DBRS anticipates that the Company’s business risk profile is likely to remain largely unchanged over the next 12 months, although further improvements from the transformation program should be supportive. The financial risk profile should achieve modest improvement, although DBRS views the Company’s target of achieving a free cash flow break-even position in 2018 as aggressive. Key metrics are projected to improve to within at least the B rating category in F2018.

Overall, DBRS views Bombardier’s strategic actions, such as the Airbus partnership, operating performance within the context of the transformation plan and important milestones achieved such as the successful flight testing hours of the Global 7000 as illustrative of a more stable footing. Liquidity remains adequate for near-term requirements and there are no significant long-term debt maturities until 2020. (DBRS expects the new issuance of 7.50% Senior Notes due in 2024 that is currently underway, and the associated tender offer for the 4.75% Senior Notes due 2019, to be successful.) Bombardier would need to demonstrate material improvement in key financial metrics and prove that free cash flow surpluses have been achieved or are imminent before DBRS would consider an upgrade. Significant cost overruns or Entry-Into-Service (EIS) delays of the Global 7000, evidence that the margin gains under the transformation plan are not sustainable, concerns regarding liquidity, or substantial downturns in key destination markets may lead to DBRS considering a downgrade.
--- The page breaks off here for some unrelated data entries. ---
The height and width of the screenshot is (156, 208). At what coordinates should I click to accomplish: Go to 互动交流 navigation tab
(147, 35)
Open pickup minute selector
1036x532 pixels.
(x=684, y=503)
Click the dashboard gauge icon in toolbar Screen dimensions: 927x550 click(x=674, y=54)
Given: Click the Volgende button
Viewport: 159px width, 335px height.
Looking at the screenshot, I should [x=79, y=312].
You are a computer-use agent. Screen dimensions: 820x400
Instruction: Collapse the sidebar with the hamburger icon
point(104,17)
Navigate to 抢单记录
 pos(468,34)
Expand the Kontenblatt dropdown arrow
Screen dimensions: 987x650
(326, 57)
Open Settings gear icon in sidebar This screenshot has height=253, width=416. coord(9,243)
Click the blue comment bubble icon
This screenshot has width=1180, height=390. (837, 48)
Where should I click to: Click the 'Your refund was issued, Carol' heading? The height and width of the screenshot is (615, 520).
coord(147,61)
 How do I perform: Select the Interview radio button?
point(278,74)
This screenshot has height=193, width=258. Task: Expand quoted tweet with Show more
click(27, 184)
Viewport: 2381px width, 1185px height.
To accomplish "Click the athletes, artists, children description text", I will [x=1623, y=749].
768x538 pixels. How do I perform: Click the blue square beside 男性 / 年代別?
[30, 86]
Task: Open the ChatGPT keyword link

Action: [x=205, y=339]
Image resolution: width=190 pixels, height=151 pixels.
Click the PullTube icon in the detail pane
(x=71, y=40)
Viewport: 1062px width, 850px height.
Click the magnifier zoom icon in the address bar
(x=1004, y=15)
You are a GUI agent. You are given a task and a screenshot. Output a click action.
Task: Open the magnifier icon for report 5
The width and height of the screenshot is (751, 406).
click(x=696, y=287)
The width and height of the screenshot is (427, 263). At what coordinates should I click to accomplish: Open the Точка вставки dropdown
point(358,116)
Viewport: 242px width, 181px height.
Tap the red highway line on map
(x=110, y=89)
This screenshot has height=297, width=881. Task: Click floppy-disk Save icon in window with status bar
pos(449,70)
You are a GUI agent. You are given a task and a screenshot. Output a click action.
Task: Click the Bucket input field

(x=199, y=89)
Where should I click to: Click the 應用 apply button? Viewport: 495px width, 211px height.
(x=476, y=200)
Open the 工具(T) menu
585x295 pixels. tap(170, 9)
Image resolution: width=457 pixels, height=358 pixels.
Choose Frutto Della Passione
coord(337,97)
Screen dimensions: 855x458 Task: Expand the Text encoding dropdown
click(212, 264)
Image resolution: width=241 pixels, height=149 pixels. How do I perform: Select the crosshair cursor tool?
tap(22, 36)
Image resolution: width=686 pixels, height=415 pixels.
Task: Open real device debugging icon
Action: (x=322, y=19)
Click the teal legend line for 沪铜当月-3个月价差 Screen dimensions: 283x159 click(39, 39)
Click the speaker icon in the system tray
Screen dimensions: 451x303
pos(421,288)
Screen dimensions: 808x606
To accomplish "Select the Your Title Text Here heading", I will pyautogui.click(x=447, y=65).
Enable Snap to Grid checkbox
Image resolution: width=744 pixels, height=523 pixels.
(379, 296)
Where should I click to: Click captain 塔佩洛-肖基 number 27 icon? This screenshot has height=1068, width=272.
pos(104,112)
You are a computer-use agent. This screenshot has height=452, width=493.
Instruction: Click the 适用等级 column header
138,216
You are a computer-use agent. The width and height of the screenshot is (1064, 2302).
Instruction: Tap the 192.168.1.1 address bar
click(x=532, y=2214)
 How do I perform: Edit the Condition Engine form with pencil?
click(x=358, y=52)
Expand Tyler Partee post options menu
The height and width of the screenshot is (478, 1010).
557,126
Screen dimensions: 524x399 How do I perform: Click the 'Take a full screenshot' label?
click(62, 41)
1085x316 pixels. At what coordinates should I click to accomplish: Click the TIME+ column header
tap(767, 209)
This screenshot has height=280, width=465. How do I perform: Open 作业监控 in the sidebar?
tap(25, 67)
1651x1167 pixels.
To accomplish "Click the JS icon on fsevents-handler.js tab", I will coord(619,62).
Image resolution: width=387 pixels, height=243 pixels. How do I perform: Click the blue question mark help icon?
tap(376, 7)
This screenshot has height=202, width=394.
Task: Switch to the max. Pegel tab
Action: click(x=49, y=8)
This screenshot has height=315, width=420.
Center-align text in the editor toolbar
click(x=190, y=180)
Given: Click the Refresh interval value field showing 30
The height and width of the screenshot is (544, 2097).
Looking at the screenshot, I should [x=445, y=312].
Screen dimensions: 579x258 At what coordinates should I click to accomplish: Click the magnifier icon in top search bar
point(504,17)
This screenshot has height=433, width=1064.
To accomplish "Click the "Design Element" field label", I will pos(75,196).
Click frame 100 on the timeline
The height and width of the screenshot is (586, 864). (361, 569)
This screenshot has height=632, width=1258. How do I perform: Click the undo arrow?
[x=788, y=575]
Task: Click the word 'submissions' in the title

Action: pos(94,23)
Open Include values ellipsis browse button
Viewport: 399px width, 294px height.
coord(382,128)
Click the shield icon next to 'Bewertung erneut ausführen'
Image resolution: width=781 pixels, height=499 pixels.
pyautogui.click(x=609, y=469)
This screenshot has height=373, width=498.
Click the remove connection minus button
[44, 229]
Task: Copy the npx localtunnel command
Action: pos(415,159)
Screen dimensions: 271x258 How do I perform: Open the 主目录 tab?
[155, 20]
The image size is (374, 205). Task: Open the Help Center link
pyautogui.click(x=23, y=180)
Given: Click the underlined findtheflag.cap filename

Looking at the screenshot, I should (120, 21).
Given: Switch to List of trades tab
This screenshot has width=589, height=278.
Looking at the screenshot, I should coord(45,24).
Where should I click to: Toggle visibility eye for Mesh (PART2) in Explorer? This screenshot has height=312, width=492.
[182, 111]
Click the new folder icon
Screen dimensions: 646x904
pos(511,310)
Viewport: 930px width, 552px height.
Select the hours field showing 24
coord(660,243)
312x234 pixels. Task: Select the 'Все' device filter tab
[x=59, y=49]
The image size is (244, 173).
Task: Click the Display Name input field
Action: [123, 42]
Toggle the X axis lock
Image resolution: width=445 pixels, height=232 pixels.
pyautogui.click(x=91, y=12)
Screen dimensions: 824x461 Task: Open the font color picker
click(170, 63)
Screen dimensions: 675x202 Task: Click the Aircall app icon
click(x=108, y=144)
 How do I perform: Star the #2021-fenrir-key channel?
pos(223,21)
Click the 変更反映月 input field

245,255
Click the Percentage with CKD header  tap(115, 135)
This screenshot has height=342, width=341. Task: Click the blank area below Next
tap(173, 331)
This is an unsolicited credit rating.

This rating is no longer endorsed by DBRS Ratings Limited for use in the European Union.

BBD was downgraded to Pfd-4(low) by DBRS in November 2013, and the preferred share coverage was immediately discontinued. Affected issues (since the issuer rating will affect everything) are BBD.PR.B, BBD.PR.C and BBD.PR.D.

S&P downgraded the issues to P-5(low) in September 2016, where they remain.